───── Extrait ─────

Si une législation sur la diligence raisonnable obligatoire en matière de droits humains avait été en vigueur, qu’est-ce qui serait différent pour les femmes et les hommes qui, depuis plus de 15 ans, dénoncent les graves abus commis par les forces de sécurité publiques et privées à la mine de Barrick Gold en Papouasie–Nouvelle-Guinée?
Dans un cas comme celui de Porgera, où il existe des antécédents de violence de la part des agents de sécurité et de la police nationale, les évaluations de diligence raisonnable permettraient d’identifier et évaluer la probabilité que ces abus se poursuivent, établiraient des procédures pour prévenir la répétition de ces abus et développeraient des mécanismes indépendants pour remédier aux dommages causés avant l’acquisition. Si les abus se poursuivaient, la société pourrait alors être tenue de rendre compte de ce qu’elle a fait pour remédier à ces abus devant un tribunal canadien.
- Identifier et évaluer : Si Barrick avait entrepris une évaluation des risques et de diligence raisonnable adéquate avant et après l’acquisition de Placer Dome, elle aurait :
- Pris au sérieux les informations sur l’historique des meurtres commis par les forces de sécurité de la mine, qui figuraient dans les archives publiques et qui ont été communiquées directement à la société par l’Akali Tange Association en novembre 2005, lorsque l’organisation locale de défense des droits humains a essayé d’avertir Barrick des graves violations des droits humains à la mine.
- Identifié et évalué si les violences commises par les agents de sécurité se sont poursuivies après l’acquisition du projet par Barrick, comme l’ont rapporté les médias, les groupes locaux de défense des droits humains lors des assemblées annuelles des actionnaires de la société, les organisations de la société civile telles que MiningWatch Canada et les experts internationaux des droits humains des universités de Harvard et de New York.
- Prévenir, atténuer, et rendre compte : Barrick aurait pu prendre des mesures pour éviter que les violations des droits humains commises par ses agents de sécurité à la mine ne se reproduisent en :
- Se retirant du protocole d’entente avec la police nationale, compte tenu des nombreuses allégations en matière de violations des droits humains et de violence.

─────

▸ Tâche 1
Énumérez toutes les sources qui, selon l'extrait sur la mine de Porgera, ont rapporté la poursuite des violences des agents de sécurité après l'acquisition du projet par Barrick.
▸ Tâche 2
D'après l'extrait sur la mine de Porgera, à quelle date l'Akali Tange Association a-t-elle transmis directement à la société les informations sur les meurtres commis par les forces de sécurité ?

───── Données ─────

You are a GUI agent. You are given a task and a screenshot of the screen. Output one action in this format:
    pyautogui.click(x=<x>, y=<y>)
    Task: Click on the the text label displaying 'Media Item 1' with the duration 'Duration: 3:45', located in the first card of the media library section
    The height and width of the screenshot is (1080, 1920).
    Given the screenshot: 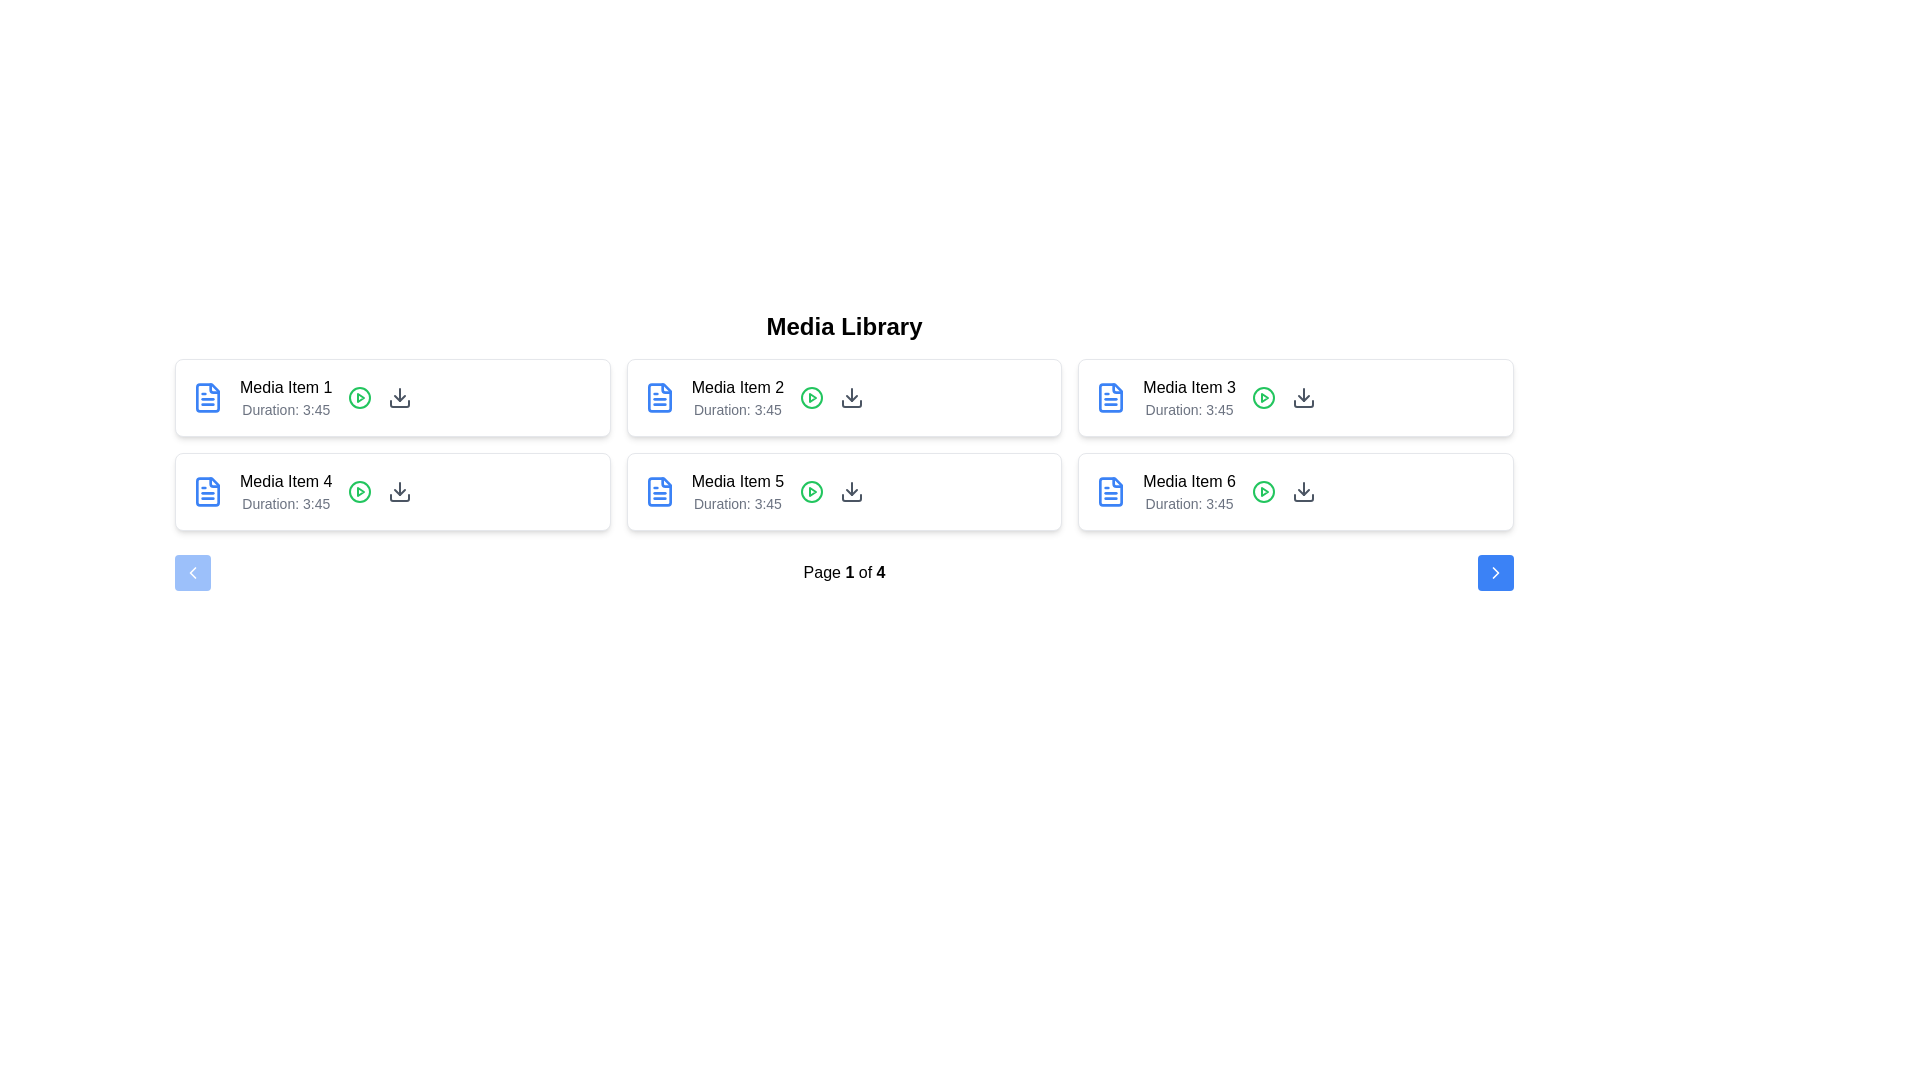 What is the action you would take?
    pyautogui.click(x=285, y=397)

─────

▸ Réponse rédigée 1
- les médias
- les groupes locaux de défense des droits humains, lors des assemblées annuelles des actionnaires de la société
- les organisations de la société civile telles que MiningWatch Canada
- les experts internationaux des droits humains des universités de Harvard et de New York

▸ Réponse rédigée 2
En novembre 2005.